A prominent group of Indian lawyers has ordered its members not to defend the lone surviving gunman or any other suspects in last month’s terrorist attacks on Mumbai.

A prominent group of Indian lawyers has ordered its members not to defend the lone surviving gunman or any other suspects in last month’s terrorist attacks on Mumbai.

The president of the Mumbai Metropolitan Magistrate Court’s Bar Association said the group passed a resolution over the weekend.

The resolution admonishes the group’s 1,000 members against representing any criminal defendants in cases stemming from the November 26-29 attack.

Association President Rohini Wagh said the gunman was “not the same as other criminals arrested. His main aim was an attack on our city, our country”.

Mohammed Ajmal Kasab was one of 10 suspected Muslim militants who staged attacks on Mumbai that left 171 people dead and 294 wounded.

Kasab, 21, a reputed member of banned Pakistani terrorist group Lashkar-e-Taiba, was captured on security camera footage unloading an assault rifle on dozens of commuters at the city’s crowded train station.

Wagh said she hadn’t received any objections to the resolution and would be “very disheartened” should anyone choose to represent Kasab, though doing so wouldn’t bring any penalties from the association.

“There is no doubt about what he did,” she said. “The whole world was watching it for 60 hours.”

The decision drew backing from some of India’s top defence lawyers.

“His offense is indescribable,” said Majid Memon, a well-known criminal lawyer in Mumbai. “If I have an iota of respect for society then I would say the man does not deserve a defence.”

But Colin Gonsalves, a human rights attorney, called the action “wrong, both legally and morally”.

“They think they are being ultrapatriotic.
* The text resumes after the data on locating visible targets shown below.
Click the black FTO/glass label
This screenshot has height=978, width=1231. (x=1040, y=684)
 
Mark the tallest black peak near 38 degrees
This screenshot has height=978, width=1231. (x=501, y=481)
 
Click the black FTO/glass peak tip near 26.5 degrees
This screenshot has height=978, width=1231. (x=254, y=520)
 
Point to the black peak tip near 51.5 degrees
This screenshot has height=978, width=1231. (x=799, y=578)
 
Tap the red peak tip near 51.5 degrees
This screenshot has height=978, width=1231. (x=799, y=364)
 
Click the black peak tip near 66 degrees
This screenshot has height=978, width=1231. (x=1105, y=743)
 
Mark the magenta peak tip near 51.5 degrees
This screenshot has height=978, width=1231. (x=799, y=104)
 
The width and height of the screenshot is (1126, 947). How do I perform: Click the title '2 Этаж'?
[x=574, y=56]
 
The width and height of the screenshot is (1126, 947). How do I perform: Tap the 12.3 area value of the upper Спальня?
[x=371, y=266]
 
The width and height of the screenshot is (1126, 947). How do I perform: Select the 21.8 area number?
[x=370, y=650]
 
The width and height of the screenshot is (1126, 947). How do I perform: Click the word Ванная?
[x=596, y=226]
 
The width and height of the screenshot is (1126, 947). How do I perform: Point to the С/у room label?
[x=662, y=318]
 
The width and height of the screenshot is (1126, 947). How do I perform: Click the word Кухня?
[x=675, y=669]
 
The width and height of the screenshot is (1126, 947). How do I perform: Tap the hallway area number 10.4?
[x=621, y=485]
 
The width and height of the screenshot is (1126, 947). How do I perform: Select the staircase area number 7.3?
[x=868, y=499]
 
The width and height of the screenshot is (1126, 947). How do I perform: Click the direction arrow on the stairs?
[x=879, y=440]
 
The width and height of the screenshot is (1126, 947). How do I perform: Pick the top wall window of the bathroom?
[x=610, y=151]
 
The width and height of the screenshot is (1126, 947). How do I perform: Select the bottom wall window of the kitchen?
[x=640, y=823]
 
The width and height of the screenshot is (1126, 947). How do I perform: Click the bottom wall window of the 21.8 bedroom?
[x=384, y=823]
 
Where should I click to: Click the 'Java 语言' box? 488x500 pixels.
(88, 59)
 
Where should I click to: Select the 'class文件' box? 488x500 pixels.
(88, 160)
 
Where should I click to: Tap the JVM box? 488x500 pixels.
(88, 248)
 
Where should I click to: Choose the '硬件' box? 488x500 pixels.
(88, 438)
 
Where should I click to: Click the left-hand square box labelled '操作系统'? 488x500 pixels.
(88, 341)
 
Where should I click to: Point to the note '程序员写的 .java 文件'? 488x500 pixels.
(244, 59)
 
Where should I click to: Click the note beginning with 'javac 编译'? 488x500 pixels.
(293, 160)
But it is not for us to decide if he is guilty,” Gonsalves said. “If the evidence against him is as strong as it is then he will be convicted and hung.”

It’s not the first time lawyers in India have refused to represent terror suspects.

When a series of bombs targeted courts in the northern state of Uttar Pradesh in 2005 and 2007, the local bar association refused to take the suspects’ cases. A Muslim lawyer who chose to appear as their defence was assaulted on his way to court.